• [STATED TASK]: Copy the listing below from its first line through the line containing "(x=681, y=85)", switching "headline" to "title" and leaving everything else unchanged.

==== GIVEN RECORDS ====

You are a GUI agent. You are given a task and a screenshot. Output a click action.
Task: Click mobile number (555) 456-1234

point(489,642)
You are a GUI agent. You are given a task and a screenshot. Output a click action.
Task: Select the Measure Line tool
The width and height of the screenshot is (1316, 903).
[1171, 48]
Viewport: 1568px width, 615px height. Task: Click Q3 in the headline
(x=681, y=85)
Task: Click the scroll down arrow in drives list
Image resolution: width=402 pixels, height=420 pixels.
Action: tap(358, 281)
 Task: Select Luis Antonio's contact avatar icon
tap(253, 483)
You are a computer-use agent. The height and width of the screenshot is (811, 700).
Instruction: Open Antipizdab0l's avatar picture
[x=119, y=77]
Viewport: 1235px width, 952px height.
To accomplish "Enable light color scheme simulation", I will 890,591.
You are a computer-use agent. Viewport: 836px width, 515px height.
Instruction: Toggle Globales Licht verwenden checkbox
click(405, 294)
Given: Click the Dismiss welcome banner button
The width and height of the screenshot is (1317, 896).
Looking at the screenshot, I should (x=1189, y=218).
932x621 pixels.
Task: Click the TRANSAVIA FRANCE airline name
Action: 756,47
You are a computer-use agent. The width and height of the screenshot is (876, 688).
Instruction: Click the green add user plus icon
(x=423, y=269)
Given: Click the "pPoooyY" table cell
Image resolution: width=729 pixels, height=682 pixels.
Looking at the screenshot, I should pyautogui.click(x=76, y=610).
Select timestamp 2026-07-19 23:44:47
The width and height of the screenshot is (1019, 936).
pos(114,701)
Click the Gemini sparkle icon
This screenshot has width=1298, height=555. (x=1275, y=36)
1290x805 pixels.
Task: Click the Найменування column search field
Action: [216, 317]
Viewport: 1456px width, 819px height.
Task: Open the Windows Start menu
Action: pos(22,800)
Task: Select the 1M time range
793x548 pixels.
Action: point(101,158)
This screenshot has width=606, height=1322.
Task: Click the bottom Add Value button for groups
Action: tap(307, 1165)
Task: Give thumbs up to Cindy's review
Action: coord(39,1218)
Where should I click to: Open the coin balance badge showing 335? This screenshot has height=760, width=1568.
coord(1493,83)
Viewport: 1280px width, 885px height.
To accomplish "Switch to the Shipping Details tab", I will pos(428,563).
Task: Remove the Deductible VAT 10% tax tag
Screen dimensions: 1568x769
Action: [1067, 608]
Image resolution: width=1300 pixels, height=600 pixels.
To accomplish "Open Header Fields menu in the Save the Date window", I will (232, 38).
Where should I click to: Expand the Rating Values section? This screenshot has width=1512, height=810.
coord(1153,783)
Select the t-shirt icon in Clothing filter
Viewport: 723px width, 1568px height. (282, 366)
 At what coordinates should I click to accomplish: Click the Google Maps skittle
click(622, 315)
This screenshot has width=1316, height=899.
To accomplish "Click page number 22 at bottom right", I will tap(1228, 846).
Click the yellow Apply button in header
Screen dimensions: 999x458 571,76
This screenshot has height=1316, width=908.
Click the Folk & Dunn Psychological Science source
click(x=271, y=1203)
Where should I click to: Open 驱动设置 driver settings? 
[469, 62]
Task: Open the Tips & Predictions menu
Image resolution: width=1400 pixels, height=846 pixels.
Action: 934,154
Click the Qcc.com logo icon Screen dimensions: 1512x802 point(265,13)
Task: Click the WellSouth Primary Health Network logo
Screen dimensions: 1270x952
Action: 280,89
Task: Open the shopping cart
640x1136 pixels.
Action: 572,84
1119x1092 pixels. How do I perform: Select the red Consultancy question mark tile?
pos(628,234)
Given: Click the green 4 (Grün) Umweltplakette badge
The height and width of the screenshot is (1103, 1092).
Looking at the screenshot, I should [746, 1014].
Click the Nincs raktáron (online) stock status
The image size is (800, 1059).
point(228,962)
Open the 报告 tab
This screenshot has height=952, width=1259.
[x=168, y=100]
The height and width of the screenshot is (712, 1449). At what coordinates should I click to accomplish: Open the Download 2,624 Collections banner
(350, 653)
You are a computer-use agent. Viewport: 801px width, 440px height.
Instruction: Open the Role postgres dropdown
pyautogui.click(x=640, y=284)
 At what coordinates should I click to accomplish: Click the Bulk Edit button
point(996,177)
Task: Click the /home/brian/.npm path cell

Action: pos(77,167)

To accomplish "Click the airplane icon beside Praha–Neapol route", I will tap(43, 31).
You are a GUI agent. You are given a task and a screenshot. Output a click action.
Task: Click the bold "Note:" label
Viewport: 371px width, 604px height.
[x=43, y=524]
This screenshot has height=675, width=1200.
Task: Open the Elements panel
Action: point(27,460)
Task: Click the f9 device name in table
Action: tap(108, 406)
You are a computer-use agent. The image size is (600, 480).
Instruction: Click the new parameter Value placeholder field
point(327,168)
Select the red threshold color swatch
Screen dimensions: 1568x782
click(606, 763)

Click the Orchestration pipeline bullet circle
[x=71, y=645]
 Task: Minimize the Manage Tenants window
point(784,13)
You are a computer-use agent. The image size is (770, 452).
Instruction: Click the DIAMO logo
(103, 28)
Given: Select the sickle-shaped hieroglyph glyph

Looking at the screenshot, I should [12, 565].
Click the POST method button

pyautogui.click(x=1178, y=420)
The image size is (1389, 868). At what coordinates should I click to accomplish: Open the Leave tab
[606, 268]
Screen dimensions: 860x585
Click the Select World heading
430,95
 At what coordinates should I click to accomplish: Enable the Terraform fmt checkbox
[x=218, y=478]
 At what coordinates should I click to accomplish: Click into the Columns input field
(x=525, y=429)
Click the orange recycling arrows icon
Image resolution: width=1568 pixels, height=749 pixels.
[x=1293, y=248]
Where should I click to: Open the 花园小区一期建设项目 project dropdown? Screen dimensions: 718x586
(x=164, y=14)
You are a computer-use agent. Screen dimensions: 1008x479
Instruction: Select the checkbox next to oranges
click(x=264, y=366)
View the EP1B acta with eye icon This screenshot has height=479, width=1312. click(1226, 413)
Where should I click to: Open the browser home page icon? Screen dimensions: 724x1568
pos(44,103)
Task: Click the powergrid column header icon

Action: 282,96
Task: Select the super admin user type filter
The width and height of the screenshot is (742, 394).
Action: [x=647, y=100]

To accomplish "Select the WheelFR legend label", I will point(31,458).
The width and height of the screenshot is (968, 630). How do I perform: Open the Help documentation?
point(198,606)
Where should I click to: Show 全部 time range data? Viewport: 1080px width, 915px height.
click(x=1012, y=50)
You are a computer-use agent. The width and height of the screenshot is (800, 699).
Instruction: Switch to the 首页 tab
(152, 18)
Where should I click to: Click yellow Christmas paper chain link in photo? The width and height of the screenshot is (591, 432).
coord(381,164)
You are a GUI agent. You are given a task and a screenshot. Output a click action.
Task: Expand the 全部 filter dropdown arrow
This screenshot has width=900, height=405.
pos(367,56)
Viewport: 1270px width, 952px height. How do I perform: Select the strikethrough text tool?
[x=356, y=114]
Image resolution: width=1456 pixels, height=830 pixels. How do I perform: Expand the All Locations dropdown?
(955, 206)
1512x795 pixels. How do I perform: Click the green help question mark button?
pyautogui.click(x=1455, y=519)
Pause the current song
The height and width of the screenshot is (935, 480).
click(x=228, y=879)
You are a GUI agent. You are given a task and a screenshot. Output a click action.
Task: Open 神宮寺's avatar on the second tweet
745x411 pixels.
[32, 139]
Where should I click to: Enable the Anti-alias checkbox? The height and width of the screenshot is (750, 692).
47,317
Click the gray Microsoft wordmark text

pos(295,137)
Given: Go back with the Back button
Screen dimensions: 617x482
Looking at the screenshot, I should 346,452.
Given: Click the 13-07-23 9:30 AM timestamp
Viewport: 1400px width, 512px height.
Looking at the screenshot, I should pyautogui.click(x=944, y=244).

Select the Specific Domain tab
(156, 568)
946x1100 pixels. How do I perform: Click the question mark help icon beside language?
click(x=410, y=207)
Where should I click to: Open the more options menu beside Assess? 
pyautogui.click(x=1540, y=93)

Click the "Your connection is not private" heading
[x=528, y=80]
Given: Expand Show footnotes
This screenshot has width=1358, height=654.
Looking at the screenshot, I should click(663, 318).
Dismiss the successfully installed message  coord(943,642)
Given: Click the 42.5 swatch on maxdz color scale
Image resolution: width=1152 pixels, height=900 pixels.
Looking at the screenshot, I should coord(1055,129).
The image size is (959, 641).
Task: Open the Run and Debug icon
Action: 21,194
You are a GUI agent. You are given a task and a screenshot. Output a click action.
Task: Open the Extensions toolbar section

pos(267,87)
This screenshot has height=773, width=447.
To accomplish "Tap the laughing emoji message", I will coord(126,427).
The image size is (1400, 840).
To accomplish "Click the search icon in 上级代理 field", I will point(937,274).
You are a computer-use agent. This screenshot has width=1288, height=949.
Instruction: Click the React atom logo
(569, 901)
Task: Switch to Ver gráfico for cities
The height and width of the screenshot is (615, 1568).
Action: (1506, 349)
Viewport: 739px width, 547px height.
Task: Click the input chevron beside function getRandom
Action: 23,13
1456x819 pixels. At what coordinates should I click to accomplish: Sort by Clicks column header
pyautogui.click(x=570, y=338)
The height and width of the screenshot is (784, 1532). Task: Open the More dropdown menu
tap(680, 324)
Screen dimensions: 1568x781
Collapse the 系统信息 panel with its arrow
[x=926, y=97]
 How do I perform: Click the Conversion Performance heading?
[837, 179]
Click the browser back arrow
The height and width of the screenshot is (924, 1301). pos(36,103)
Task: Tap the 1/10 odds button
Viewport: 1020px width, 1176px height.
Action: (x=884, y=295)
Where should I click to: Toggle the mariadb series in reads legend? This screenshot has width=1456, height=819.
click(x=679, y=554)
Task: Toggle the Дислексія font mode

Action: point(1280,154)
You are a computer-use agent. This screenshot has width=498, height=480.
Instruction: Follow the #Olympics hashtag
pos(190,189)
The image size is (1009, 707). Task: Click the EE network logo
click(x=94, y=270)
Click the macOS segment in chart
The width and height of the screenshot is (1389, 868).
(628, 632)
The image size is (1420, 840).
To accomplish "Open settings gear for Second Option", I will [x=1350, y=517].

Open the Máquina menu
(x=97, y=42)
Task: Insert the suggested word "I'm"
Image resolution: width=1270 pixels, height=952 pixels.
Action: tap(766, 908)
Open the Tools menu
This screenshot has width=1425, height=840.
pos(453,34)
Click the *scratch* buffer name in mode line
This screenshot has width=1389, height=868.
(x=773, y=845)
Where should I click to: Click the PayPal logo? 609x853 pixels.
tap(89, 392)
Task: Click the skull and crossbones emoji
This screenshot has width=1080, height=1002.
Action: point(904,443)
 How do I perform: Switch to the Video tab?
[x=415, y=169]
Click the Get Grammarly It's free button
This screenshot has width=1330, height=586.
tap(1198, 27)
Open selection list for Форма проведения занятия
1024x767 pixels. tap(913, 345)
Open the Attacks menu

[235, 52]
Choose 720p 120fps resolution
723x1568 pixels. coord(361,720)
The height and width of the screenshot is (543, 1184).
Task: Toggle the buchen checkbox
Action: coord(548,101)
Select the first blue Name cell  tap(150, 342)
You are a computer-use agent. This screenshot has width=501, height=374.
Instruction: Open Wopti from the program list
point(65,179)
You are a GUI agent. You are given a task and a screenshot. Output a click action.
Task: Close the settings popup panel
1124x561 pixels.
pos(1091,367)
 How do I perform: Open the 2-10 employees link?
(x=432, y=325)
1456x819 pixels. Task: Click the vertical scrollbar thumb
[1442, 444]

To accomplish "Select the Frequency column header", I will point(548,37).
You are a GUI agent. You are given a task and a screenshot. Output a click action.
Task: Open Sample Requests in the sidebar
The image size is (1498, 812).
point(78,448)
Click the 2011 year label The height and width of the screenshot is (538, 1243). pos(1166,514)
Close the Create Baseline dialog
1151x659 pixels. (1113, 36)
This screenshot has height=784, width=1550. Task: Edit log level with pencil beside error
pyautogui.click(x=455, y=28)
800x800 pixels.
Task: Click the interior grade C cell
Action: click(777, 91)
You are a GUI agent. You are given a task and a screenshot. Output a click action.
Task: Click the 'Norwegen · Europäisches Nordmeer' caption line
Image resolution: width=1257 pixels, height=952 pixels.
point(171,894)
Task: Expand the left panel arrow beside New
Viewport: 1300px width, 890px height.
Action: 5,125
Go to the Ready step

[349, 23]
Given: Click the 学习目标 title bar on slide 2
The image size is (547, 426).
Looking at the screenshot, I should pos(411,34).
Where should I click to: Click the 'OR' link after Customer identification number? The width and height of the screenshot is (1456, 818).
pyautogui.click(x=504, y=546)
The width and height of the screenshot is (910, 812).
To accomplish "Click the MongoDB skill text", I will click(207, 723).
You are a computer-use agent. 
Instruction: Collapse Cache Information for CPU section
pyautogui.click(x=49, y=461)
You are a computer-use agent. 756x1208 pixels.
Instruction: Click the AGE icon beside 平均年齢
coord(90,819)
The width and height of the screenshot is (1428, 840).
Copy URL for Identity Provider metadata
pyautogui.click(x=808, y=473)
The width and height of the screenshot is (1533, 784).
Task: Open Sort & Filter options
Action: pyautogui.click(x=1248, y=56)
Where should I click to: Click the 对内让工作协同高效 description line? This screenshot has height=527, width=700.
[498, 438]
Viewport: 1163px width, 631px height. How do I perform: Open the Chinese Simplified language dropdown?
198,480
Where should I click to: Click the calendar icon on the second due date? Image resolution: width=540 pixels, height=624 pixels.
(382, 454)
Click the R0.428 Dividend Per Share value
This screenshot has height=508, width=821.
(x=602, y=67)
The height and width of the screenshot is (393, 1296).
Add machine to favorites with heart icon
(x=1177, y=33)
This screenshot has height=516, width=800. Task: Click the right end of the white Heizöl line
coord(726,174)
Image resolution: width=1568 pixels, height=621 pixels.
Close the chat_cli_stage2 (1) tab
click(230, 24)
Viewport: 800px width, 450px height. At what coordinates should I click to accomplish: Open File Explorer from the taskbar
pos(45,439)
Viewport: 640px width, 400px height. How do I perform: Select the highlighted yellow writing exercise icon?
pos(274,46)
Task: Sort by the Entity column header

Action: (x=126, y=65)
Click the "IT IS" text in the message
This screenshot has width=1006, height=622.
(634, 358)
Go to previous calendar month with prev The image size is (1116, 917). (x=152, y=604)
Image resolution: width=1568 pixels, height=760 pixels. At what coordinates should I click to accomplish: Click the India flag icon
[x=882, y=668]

====

• [OUTPUT OF THE EXERCISE]:
You are a GUI agent. You are given a task and a screenshot. Output a click action.
Task: Click mobile number (555) 456-1234

point(489,642)
You are a GUI agent. You are given a task and a screenshot. Output a click action.
Task: Select the Measure Line tool
The width and height of the screenshot is (1316, 903).
[1171, 48]
Viewport: 1568px width, 615px height. Task: Click Q3 in the title
(x=681, y=85)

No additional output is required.